§ Source extract:
= = =

First, as always, we'll load Numpy and Pandas using their common aliases, np and pd. 

In [None]:
import numpy as np 
import pandas as pd

The data is stored in a .csv file (a format that lists data separated by commas) called titanic_data.csv.  We'll import the data into Pandas using the read_csv( ) function.  

In [None]:
# Path to the data - select the path that works for you 
file_path = 'titanic_data.csv'

# Load the data into a DataFrame 
df = pd.read_csv(file_path)

Take a look at the first few rows of the DataFrame using the head( ) method. 

From this you should see that each row in the DataFrame refers to a particular passenger on the Titanic.  The columns of the DataFrame give you specific information about each passenger.  The **PassengerId** is simply a unique identifier given to each passenger in the data set.  The rest of the attributes are more meaningful: 

- **Survived**: Indicates whether the passenger survived the sinking
- **Pclass**: Indicates the socio-economic status of the passenger (lower number means higher class)
- **Name**: The passenger's name 
- **Sex**: The passenger's sex 
- **Age**: The passenger's age
- **SibSp**: The number of siblings / spouses the passenger was traveling with 
- **Parch**: The number of children / parents the passenger was traveling with 
- **Ticket**: The passenger's ticket number 
- **Fare**: How much the passenger paid for their ticket 
- **Embarked**: The passenger's port of embarkation (C = Cherbourg, Q = Queenstown, S = Southampton)

### Exercise 1
***
Determine how many people survived the disaster, and how many passengers are in the data set total.

### Exercise 2  
***
Determine how many men and how many women survived the disaster 

### Exercise 3 
***
Determine how many children at or under the age of 12 survived the disaster, and how many children were present total.

### Exercise 4 
***
The **SibSp** and **Parch** attributes tell us the number of siblings/spouses and parents/children each passenger had on board.  Create a new column in the DataFrame called **Family** that indicates how many siblings/spouses/parents/children a passenger was traveling with. Then report how many people survived that were traveling with 3 or more family members. 

### Exercise 5 - Summary Statistics
***

Let's compute some sample statistics. First, we need to determine the data type of each column in the titanic dataset. To get this information, we can use the Pandas dataframe info method. Calling this method on our dataframe will give us the data type of each column, the total number of rows, and the memory usage.

In [None]:
df.info()

Note that the numerical data lies in the PassengerID, Survived, Pclass, Age, SibSp, Parch, and Fare columns. 

We will learn how to compute the following summary statistics using various columns of our data frame.

= = =

§ What you need to do:
1. In the Titanic tutorial, which port does the letter Q stand for in the Embarked column?
2. Reproduce the Titanic tutorial verbatim from "Let's compute some" to "and Fare columns.".

§ Given material:
= = =

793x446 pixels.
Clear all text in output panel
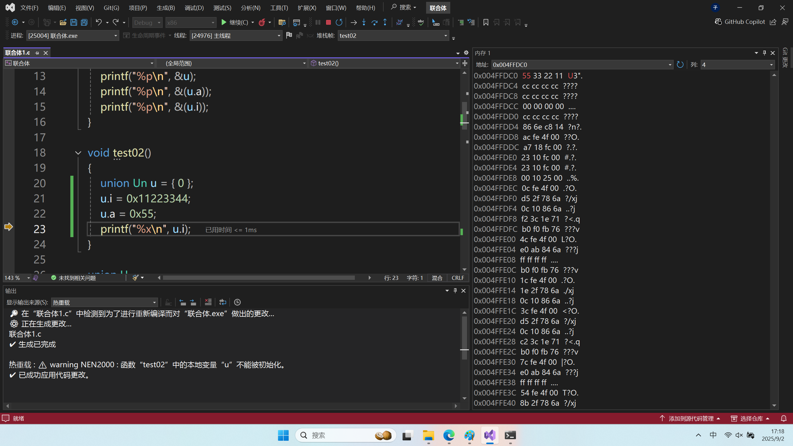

= = =

§ Solution list:
1. Queenstown

2.
Let's compute some sample statistics. First, we need to determine the data type of each column in the titanic dataset. To get this information, we can use the Pandas dataframe info method. Calling this method on our dataframe will give us the data type of each column, the total number of rows, and the memory usage.

In [None]:
df.info()

Note that the numerical data lies in the PassengerID, Survived, Pclass, Age, SibSp, Parch, and Fare columns.